EXCERPTED PASSAGE
- - - -

# Icelandic Online 2 Bálkur#3 Þráður#2 Síða#6 (1)



## buckleyeva

Hello, I am slowly making my way through the above internet course. However, since there is no glossary or translations whatsoever I get stuck sometimes. 

Could someone translate the following phrases for me?

"...og dást að því eina efnislega sem hún hafði eignast um ævina og gat með sanni kallað stórfenglegt, það var skákborð úr marmara..." (I get the last part about the chess board.)

and

"...þá tók hún sér góðan tíma til að meta stöðuna..."

Any help is appreciated


----------



## Segorian

Hello buckleyeva, please note that according to the rules of this forum, direct translations are not provided. However, if you post your own attempt at translating the sentences, someone is probably willing to help you out with comments and/or corrections.


----------



## buckleyeva

Okay, sorry didn't read that bit in the rules...
So here's my attempt:
"...and she marveled at what ...??... which she had made in her life and what could truly be called gigantic, it was a chess board made of marble." 
I just don't have a clue even though I get the words, I just don't get the whole sentence.


----------



## Segorian

buckleyeva said:


> "...and she marveled at what ...??... which she had made in her life and what could truly be called gigantic, it was a chess board made of marble."



In this sentence,_ dást að_ means ‘admire’ rather than ‘marvel at’;_ það eina efnislega_ is ‘the only material thing’ (or ‘...possession’); _eignast_ means ‘become the owner of’ (although those specific words may not work in the context of a translation);_ stórfenglegt_ is ‘magnificent’. Perhaps the problem lies with the dictionary you are using?


----------



## buckleyeva

Okaayy, NOW it makes sense. Thank you for answering. I'm actually only using dict.cc and google translator. Are there any other online alternatives? 

Oh, and with that second sentence I came up with: "...then she took a good while to judge the situation..." Does that seem correct?


----------



## Segorian

To my knowledge there are no really good online dictionaries for Icelandic. On dict.cc the DE/IS version seems better than the EN/IS one. You may want to try Glosbe and take a look at this page. For usage examples, the Ritmálssafn is sometimes useful.

- - - -

EXTRACTED RECORDS
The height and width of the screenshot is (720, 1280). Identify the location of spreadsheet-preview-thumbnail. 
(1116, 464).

- - - -

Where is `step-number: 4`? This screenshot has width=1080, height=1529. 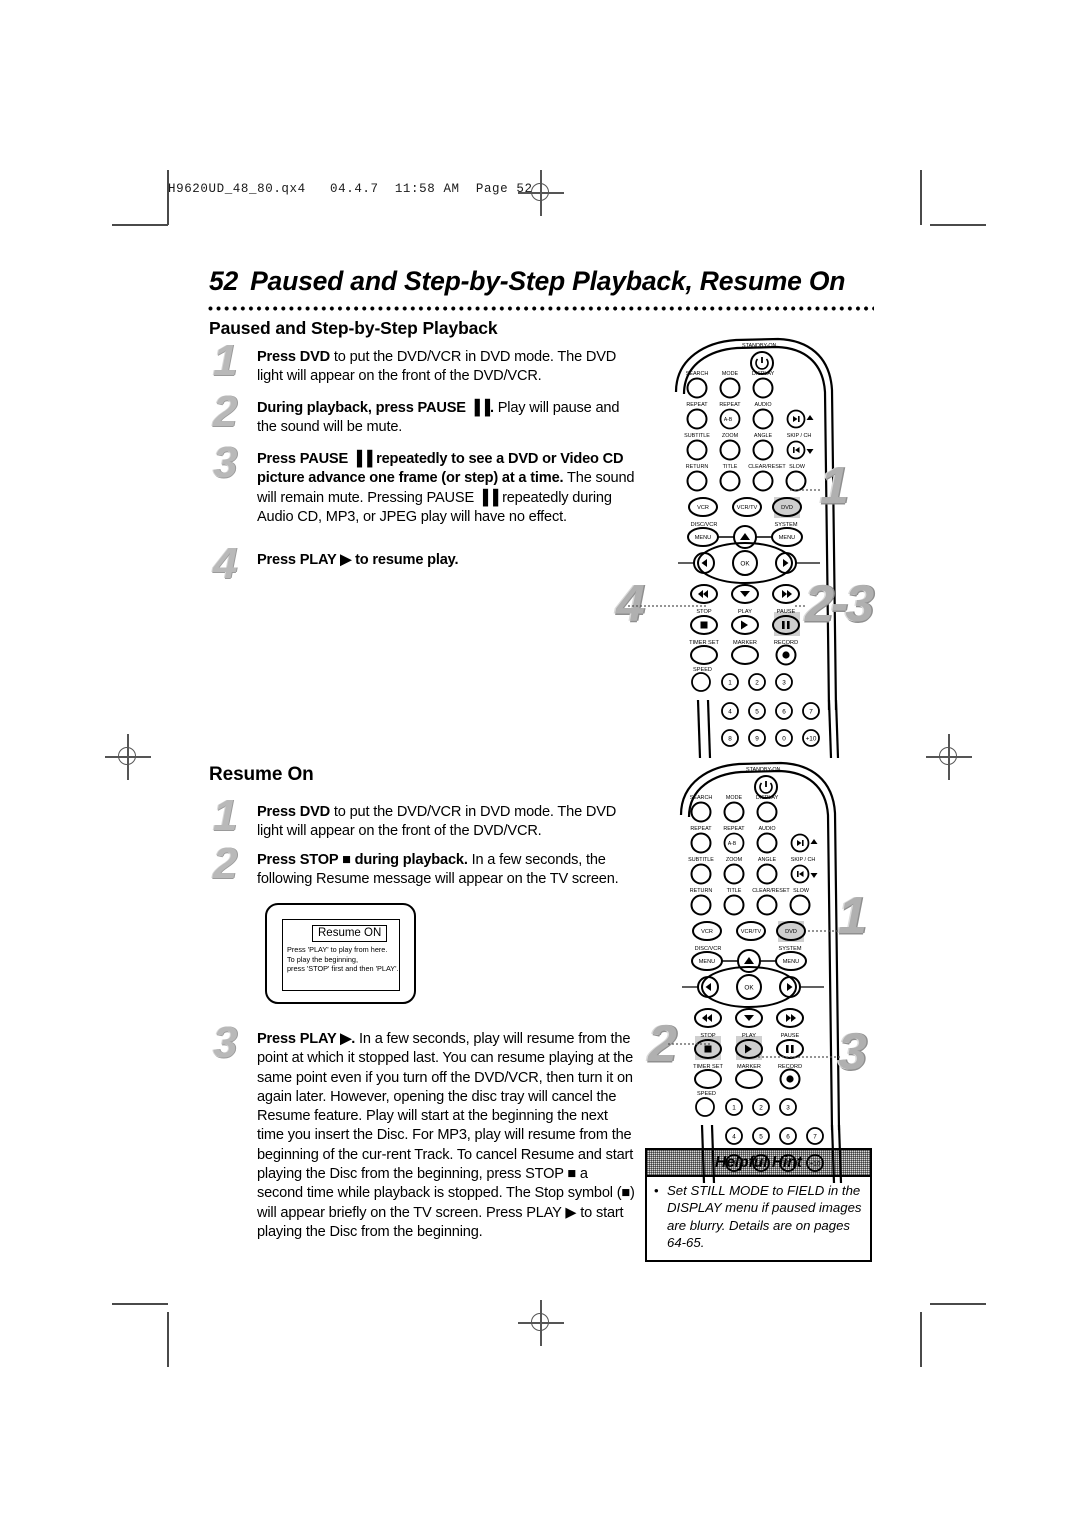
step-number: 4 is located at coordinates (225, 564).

- - - -

HOW TO COMPLETE THIS TASK
In the forum thread about translating Icelandic, which version of dict.cc does Segorian say seems better than the EN/IS one? The lines have no connection to the forum thread about translating Icelandic.

PROBLEM SOLUTION
The DE/IS version.